Gestern Abend haben wir uns verabschiedet mit der Aussicht auf die heutige Strategie. Über die haben wir relativ lange gegrübelt, dazu die Wetterprognose der ARC im Detail zerlegt und die PredictWind Vorhersage Stunde für Stunde analysiert.
Bei dem groben Ergebnis waren sich alle, Crew wie Skipper, einig - wir wollen wie auch gestern schon lieber nach Süden als nach Norden. Denn im Norden wartet und warnt immer noch ein Sturm. Nach Regen kommt zwar bekanntlich Sonnenschein (in unserem Fall der Passatwind, der uns nach St. Lucia bringen soll). Allerdings würde es im Norden viel länger (ca. zwei Tage) länger dauern, bis uns dieser dort erreicht.
Also halten wir es mit dem Song "ab in den Süden, der Sonne hinterher, hey jo (Jo) was geht...?"
Das Problem ist allerdings aktuell noch der Wind bzw. dessen Richtung. Denn der Wind kommt aktuell und ungewöhnlicher Weise noch genau aus Süden und somit direkt auf uns zu. Das kann kein Schiff der Welt segeln. Also müssen wir uns entscheiden, ob wir lieber nach Süd-Westen fahren, damit aber tiefer in die Flaute kommen, oder nach Süd-Osten, wo uns der Passatwind früher erreicht.

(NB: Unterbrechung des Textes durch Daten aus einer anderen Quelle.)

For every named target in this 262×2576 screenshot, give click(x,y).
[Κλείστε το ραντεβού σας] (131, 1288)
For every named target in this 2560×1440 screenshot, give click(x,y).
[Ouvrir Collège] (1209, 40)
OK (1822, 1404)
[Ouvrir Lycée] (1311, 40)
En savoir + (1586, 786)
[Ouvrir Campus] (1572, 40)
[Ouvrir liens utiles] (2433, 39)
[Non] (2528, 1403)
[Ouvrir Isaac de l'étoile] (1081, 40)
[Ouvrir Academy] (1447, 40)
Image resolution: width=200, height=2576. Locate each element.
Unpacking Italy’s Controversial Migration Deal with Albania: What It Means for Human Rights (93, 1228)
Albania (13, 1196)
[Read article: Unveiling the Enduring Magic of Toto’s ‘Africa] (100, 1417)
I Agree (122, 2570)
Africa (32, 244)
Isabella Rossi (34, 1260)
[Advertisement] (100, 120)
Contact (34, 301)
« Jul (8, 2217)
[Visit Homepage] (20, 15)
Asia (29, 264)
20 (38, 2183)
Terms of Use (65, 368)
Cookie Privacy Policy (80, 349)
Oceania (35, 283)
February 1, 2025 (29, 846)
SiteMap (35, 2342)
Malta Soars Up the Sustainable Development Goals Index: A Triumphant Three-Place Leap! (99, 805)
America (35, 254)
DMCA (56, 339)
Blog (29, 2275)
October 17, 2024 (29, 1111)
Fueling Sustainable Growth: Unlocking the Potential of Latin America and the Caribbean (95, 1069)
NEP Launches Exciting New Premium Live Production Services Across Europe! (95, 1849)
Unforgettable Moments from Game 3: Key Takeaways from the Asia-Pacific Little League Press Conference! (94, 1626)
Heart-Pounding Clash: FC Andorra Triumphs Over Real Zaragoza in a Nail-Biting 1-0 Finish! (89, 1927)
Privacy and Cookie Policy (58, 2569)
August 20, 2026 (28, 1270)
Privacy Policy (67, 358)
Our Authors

Wir haben uns zunächst für den Süd-Osten entschieden. Das braucht allerdings mentale Stärke, denn dieser Kurs führt uns wieder von unserem Ziel weg. Und das, nachdem wir kurz vorher die magischen 1.000 Meilen geknackt hatten und nur noch 996 Meilen Restdistanz angezeigt wurden...
Sollen wir nun wirklich wieder zurück fahren, erneut über 1.000 Meilen haben, um sie dann morgen wieder zu unterschreiten? Das wäre mal ein neuer Rekord. Wir arbeiten dran, ihn zu brechen.
Aber keine Sorge, wir fahren nicht einfach stur nach Süd-Ost, nur ein paar Stunden. Denn zum Glück gibt es beim Segeln die sogenannte Wende. Bei einer Wende wird die Fahrtrichtung geändert und das Segel auf der anderen Seite gesetzt, um dann in die gespiegelte Gegenrichtung weiterzufahren. Wenn wir also vorher nach Süd-Osten gefahren sind, fahren wir nach einer Wende nach Süd-Westen.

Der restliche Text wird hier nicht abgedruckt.